22.4168 · Postulat · 2022-09-29
Departement für Wirtschaft, Bildung und Forschung
Überwiesen an den Bundesrat
Wortlaut
Vor dem Hintergrund zunehmender und anhaltender Trockenheitsperioden in den Sommermonaten wird der Bundesrat beauftragt, zusammen mit den Kantonen den finanziellen Bedarf für die Erneuerung und den allfälligen Ausbau der Infrastrukturen für die Wasserversorgung der Berglandwirtschaft und Alpwirtschaftsbetriebe zu erheben und Vorschläge zu unterbreiten für die Finanzierung dieses Bedarfs.
Begründung
Der Sommer 2022 hat mit aller Deutlichkeit vor Augen geführt, was in Zukunft immer häufiger eintreten wird: lang anhaltende hohe Temperaturen, kaum Niederschlag, kaum vorhandene Wasserreserven auf Grund des schneearmen Winters und damit folglich eine grosse Wasserknappheit auf zahlreichen Berglandwirtschafts- und Alpbetrieben. Besonders betroffen waren das Tessin, der Jurabogen und die Voralpengebiete. Zahlreiche Betriebe mussten frühzeitig abgealpt werden. Auf den Heimbetrieben fehlt aber wiederum genügend Futter für die Tiere. Etliche Betriebe sahen sich deshalb gezwungen, ihr Vieh zu schlachten.

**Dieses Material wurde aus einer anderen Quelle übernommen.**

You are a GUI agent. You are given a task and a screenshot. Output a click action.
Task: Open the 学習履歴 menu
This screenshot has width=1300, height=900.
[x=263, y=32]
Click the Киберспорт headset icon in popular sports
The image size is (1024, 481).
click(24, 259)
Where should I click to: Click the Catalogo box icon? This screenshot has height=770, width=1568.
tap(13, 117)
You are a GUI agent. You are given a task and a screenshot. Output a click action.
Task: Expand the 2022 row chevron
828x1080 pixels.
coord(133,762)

Die Folgen des Klimawandels sind damit deutlich sichtbar und spürbar. Die Bergland- und Alpwirtschaft muss sich an diese geänderten Verhältnisse anpassen. Dazu gehören u.a. Anpassungen in den Bewirtschaftungsformen und Weidemanagementsystemen aber auch Anpassungen in der Infrastruktur, allen voran in der Wasserversorgung. Bestehende Wasserleitungen müssen erneuert und allenfalls neue erstellt werden. Neue oder zusätzliche Wasserspeicher sind unerlässlich, um genügend Reserven zu schaffen und teure Hilfseinsätze mit Helikoptern zu vermeiden. Zur Finanzierung derartiger Massnahmen dienen die Beiträge des Bundes und der Kantone für Strukturverbesserungen. Bund und Kantone finanzieren die Strukturverbesserungsmassnahmen gemeinsame. Der Bundesrat wird deshalb ersucht, den Bedarf an zusätzlichen Investitionen in Zusammenarbeit mit den Kantonen zu erheben und Vorschläge zur Finanzierung dieses zusätzlichen Bedarfs zu unterbreiten.
Antrag des Bundesrates
Der Bundesrat beantragt die Ablehnung des Postulates.

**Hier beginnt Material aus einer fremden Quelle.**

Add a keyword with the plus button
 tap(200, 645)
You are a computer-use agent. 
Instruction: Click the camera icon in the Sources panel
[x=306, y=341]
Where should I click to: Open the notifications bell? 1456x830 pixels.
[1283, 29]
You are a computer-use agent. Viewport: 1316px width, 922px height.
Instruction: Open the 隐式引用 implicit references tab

Stellungnahme des Bundesrates
Der Bundesrat ist sich der grossen Herausforderung bewusst, die die zunehmenden und anhaltenden Trockenperioden vor allem für die Alpwirtschaft, aber auch für die Berglandwirtschaft mit sich bringen. Die heissen und trockenen Sommer in den Jahren 2013, 2018 und 2022 haben gezeigt, dass bei langen Trockenperioden Quellschüttungen zurückgehen oder ganz versiegen und somit die Wasserversorgung auf Alpen zum Problem wird.

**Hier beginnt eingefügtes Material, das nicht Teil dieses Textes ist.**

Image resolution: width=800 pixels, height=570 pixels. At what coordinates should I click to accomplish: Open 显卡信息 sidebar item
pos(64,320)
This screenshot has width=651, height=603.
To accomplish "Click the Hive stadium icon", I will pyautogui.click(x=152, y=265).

Die Anzahl Wasserversorgungsprojekte hat sich zwischen 2014 und 2021 im Berg- und Sömmerungsgebiet mehr als verdoppelt, während die dafür eingesetzten Bundesmittel im Umfang von rund 7 Millionen Franken pro Jahr stabil geblieben sind. Dies weist darauf hin, dass in dieser Zeit vor allem kleinere Wasserversorgungen saniert wurden. Die Priorisierung der Projekte und damit die Verwendung der für jeden Kanton verfügbaren Bundesmittel für Strukturverbesserungen liegt in der Verantwortung der Kantone. Dieser bottom-up-Prozess ermöglicht die Berücksichtigung der kantonalen Bedürfnisse und funktioniert gut.
Die Finanzkommission des Nationalrates (FK-N) hat dem Bundesamt für Landwirtschaft (BLW) im Februar 2022 den Auftrag erteilt, mit einer Strategie aufzuzeigen, welche Strukturverbesserungsmassnahmen aufgrund künftiger Herausforderungen langfristig gestärkt werden sollen. Der Bericht "Strategie Strukturverbesserungen 2030 (SV2030)" wird zurzeit vom BLW unter Einbezug der Kantone, der Branche sowie der mitinteressierten Kreise erarbeitet und der FK-N voraussichtlich Ende März 2023 vorgelegt. Da der Mittelbedarf für die künftige Erneuerung oder einen allfälligen Ausbau von Infrastrukturen für die Wasserversorgung im Rahmen dieses Berichts analysiert wird, wird das Anliegen des Postulats bereits berücksichtigt.
Der Bundesrat beantragt die Ablehnung des Postulates.